The sign, as Saussure said, is a union of signifier (the sound-image of a word) and signified (the concept of an object, action, quality).
If you protest that your world does not consist of signs but rather of apples and trees and people and stars and walking and yellow, Saussure might reply that you don’t know any of these things but only a sensory input which your brain encodes as a percept, then abstracts as a concept which is in turn encoded and “known” under the auspices of language.
Take the sign apple. It consists both of the sound-image apple and also of a kind of general impression of apples you have known, embodying qualities of roundedness, redness, shine, texture, and sound of apple flesh at bite and pop of apple-skin against teeth, tart-tang taste, and so on. *
One’s world is thus segmented by an almost unlimited number of signs, signifying not only here-and-now things and qualities and actions but also real and imaginary objects in the past and future. If I wish to catalogue my world, I could begin with a free association which could go on for months: desk, pencil, writing, itch, Saussure, Belgian, minority, war, the end of the world, Superman, Birmingham, flying, slithy toves, General Grant, the 1984 Olympics, Lilliput, Mozart, Don Giovanni, The Grateful Dead, backing and filling, say it isn’t so, dreaming …
The nearest thing to a recorded world of signs is the world of H. C. Earwicker in Joyce’s Finnegans Wake.
VIII
In a sign, the signifier and the signified are interpenetrated so that the signifier becomes, in a sense, transformed by the signified.
Saussure gave a formal analysis of the dual nature of the sign. It remained for Werner and Kaplan and other writers to describe the dynamic process by which the signifier and signified are interpenetrated and the former transformed.
If you do not believe that the word apple has been transformed by the percept apple, do this experiment: repeat the word apple aloud fifty times. Somewhere along the way, it will suddenly lose its magic transformation into appleness and like Cinderella at midnight become the drab little vocable it really is.
Further evidence of the interpenetration of signifier and signified is false onomatopoeia.
Words like boom, pow, tick-tock are said to be onomatopoetic. But what about these words: spatter, slice, brittle, limber, blue, yellow, high, low, rattle? Many people would say that there is some resemblance between these words and the things they signify. Blue sounds more like blue than yellow. Brittle sounds brittler than limber. But there is no such resemblance. Or rather, what resemblance there is, is far more remote and problematical than it appears. The resemblance occurs because the signifier and signified have been interpenetrated through use by the sign-user.
Slimy does not sound slimy to a German speaker.
IX
Signs undergo an evolution, or rather a devolution. *
At first, the signifier serves as the discovery vehicle through which the signified is known, e.g., Helen Keller discovering water through water —or any two-year-old learning the name of a new object — Peirce’s example:
BOY: What is that?
FATHER: That is a balloon.
Note that when a child hears a new name, he will repeat it; his lips will move silently while he frowns and muses as he considers how this round inflated object can be fitted into this peculiar utterance, balloon.
Next, the signifier becomes transformed by the signified: the signifier balloon becomes informed by the distention, the stretched-rubber, light, uptending, squinch-sound-against-fingers signified.

■ DATA SECTION ■
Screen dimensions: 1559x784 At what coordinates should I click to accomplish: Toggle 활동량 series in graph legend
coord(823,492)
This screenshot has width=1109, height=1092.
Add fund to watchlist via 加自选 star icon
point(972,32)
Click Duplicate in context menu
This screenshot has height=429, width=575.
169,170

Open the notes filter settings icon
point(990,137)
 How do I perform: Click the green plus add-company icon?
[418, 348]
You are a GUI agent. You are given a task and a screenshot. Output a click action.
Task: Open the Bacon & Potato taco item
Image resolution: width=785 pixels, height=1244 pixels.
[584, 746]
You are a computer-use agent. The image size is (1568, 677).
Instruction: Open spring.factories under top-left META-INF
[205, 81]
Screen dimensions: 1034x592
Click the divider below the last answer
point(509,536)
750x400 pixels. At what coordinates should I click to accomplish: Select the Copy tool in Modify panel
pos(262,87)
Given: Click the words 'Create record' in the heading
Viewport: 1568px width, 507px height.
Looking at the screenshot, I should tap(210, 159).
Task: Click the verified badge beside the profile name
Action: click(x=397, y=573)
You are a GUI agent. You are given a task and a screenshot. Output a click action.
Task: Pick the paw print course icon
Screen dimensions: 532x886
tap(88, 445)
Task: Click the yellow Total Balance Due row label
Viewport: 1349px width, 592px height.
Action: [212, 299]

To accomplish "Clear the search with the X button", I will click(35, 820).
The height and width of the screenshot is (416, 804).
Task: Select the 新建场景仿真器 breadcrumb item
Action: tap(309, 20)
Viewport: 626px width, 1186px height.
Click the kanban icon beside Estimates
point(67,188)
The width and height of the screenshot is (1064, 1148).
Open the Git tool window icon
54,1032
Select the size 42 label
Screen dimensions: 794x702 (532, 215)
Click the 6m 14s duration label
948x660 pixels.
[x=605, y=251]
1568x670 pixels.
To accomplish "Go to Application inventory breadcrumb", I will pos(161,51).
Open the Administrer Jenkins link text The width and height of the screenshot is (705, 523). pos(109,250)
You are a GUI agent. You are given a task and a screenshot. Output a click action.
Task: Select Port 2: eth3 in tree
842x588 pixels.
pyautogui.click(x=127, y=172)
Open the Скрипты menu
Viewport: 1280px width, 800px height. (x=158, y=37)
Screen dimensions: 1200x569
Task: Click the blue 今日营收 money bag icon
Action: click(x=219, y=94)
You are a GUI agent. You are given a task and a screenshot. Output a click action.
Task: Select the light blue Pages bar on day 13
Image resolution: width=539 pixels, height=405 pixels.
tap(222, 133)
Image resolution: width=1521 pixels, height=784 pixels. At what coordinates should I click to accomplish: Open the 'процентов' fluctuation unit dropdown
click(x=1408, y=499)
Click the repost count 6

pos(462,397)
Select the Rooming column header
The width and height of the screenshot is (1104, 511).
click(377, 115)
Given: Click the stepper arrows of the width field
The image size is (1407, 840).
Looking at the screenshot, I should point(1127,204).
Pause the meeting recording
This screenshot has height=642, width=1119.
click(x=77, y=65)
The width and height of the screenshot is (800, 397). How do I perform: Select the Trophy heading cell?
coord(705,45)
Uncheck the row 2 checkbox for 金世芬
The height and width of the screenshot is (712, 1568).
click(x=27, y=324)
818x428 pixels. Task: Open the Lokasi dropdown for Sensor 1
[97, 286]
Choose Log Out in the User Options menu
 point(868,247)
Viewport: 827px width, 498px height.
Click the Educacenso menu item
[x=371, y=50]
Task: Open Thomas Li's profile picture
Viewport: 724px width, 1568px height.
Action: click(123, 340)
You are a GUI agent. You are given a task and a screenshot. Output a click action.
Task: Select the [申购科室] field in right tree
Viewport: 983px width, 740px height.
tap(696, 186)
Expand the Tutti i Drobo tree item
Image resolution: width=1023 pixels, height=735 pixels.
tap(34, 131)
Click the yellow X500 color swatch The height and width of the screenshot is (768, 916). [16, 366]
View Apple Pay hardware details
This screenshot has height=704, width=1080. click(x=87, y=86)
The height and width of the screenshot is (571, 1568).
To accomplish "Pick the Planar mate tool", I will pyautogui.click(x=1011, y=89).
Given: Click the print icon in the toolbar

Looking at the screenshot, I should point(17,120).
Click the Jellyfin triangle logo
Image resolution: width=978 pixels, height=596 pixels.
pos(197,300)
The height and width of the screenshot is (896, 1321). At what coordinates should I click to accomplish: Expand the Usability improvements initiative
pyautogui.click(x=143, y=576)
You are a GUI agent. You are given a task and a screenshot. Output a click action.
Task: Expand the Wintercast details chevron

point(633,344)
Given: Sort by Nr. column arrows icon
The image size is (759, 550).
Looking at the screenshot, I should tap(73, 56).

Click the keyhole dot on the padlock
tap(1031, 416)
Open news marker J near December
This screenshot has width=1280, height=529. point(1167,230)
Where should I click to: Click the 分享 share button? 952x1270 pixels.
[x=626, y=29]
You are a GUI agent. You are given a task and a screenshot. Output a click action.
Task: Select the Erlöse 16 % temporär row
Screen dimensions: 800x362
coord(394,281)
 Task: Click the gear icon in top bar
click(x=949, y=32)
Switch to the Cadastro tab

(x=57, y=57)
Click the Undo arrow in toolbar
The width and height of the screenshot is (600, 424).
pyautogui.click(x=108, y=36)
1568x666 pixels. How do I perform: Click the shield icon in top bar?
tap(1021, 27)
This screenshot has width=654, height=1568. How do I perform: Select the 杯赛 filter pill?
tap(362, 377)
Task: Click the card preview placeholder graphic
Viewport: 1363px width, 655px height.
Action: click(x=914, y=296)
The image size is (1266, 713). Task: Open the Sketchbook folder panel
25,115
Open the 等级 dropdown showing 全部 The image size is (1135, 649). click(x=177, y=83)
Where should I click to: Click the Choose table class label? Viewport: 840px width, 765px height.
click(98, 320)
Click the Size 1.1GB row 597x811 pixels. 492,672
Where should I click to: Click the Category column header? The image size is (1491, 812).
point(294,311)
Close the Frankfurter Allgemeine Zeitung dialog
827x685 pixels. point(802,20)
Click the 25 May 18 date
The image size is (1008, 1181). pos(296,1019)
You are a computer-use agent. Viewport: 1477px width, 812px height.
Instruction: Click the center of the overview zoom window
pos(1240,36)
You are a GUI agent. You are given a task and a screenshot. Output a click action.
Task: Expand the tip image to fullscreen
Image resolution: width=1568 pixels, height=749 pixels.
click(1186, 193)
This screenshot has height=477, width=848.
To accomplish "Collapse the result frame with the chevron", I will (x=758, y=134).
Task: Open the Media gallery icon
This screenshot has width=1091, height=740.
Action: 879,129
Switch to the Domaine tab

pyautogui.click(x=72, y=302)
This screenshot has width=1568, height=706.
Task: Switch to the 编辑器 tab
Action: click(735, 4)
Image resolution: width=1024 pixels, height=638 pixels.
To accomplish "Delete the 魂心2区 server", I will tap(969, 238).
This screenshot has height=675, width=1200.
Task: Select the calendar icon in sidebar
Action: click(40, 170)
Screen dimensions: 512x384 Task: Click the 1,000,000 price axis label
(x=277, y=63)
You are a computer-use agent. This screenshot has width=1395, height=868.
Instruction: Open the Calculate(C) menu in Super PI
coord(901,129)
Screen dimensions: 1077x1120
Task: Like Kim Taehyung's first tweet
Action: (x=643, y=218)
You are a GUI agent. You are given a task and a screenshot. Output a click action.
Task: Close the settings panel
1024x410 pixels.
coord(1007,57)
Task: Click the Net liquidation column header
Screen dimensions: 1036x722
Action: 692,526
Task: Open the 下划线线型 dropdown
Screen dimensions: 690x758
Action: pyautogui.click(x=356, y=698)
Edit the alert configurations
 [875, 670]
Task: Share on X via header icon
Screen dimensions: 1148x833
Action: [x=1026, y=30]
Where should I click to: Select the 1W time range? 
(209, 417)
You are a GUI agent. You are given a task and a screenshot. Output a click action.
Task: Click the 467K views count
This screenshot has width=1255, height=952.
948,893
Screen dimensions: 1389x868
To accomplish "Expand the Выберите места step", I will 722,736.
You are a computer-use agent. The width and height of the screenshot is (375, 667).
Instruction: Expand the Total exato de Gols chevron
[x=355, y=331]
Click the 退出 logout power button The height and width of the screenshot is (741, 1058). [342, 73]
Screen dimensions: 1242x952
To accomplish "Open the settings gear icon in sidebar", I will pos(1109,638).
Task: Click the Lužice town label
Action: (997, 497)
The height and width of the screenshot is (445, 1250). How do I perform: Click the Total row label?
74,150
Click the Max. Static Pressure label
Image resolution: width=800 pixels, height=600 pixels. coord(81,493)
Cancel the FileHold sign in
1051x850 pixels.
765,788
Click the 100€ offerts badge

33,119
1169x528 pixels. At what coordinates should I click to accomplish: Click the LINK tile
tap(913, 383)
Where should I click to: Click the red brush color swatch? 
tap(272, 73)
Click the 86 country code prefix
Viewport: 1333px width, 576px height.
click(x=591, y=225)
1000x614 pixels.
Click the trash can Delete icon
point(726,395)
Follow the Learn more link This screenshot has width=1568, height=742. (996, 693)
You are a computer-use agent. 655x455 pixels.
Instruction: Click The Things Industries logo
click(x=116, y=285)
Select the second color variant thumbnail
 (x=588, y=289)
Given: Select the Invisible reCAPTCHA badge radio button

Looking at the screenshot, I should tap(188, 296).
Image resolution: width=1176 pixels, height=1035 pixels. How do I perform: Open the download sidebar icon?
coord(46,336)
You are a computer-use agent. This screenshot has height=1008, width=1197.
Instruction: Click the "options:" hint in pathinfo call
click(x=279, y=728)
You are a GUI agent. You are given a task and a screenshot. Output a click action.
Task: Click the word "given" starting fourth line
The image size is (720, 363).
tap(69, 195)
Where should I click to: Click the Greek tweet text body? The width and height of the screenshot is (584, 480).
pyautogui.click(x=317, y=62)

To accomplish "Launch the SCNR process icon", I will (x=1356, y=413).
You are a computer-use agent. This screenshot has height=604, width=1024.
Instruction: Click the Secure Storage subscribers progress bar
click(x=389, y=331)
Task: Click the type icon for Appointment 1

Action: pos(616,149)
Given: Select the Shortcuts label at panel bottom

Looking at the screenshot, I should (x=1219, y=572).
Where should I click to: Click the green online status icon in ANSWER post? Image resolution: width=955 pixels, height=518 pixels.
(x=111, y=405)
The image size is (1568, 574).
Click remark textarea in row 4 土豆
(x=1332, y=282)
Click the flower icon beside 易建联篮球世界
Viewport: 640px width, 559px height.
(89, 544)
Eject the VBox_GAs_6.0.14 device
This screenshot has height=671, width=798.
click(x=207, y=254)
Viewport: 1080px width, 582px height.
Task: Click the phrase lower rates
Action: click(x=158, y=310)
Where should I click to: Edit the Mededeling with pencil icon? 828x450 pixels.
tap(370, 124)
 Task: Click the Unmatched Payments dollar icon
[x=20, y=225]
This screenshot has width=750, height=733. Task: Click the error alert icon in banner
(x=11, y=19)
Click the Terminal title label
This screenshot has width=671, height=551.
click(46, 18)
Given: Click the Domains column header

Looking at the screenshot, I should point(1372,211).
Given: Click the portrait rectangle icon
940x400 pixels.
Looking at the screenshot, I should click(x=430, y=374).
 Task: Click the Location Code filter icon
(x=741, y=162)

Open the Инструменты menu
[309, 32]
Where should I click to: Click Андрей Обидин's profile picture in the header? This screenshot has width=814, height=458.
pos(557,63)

■ ASSIGNMENT 1 ■
Answer these from the passage on signs.
(a) How many times does the experiment say to repeat the word apple aloud?
(b) Whose world is called the nearest thing to a recorded world of signs?
(c) What does a child do on first hearing a new name?
■ ASSIGNMENT 2 ■
Does each statement agree with the passage on signs?
(a) Saussure described the dynamic process by which signifier and signified are interpenetrated.
(b) Slimy sounds slimy to a German speaker.
(c) Boom and tick-tock are given as words said to be onomatopoetic.
■ ASSIGNMENT 3 ■
Transcribe the passage on signs between "FATHER: That is" and "uptending, squinch-sound-against-fingers signified.", inclusive.

■ EXPECTED OUTPUT 1 ■
(a) Fifty times.
(b) The world of H. C. Earwicker in Joyce's Finnegans Wake.
(c) He repeats it.

■ EXPECTED OUTPUT 2 ■
(a) No: "It remained for Werner and Kaplan and other writers to describe the dynamic process by which the signifier and signified are interpenetrated and the former transformed."
(b) No: "Slimy does not sound slimy to a German speaker."
(c) Yes: "Words like boom, pow, tick-tock are said to be onomatopoetic."

■ EXPECTED OUTPUT 3 ■
FATHER: That is a balloon.
Note that when a child hears a new name, he will repeat it; his lips will move silently while he frowns and muses as he considers how this round inflated object can be fitted into this peculiar utterance, balloon.
Next, the signifier becomes transformed by the signified: the signifier balloon becomes informed by the distention, the stretched-rubber, light, uptending, squinch-sound-against-fingers signified.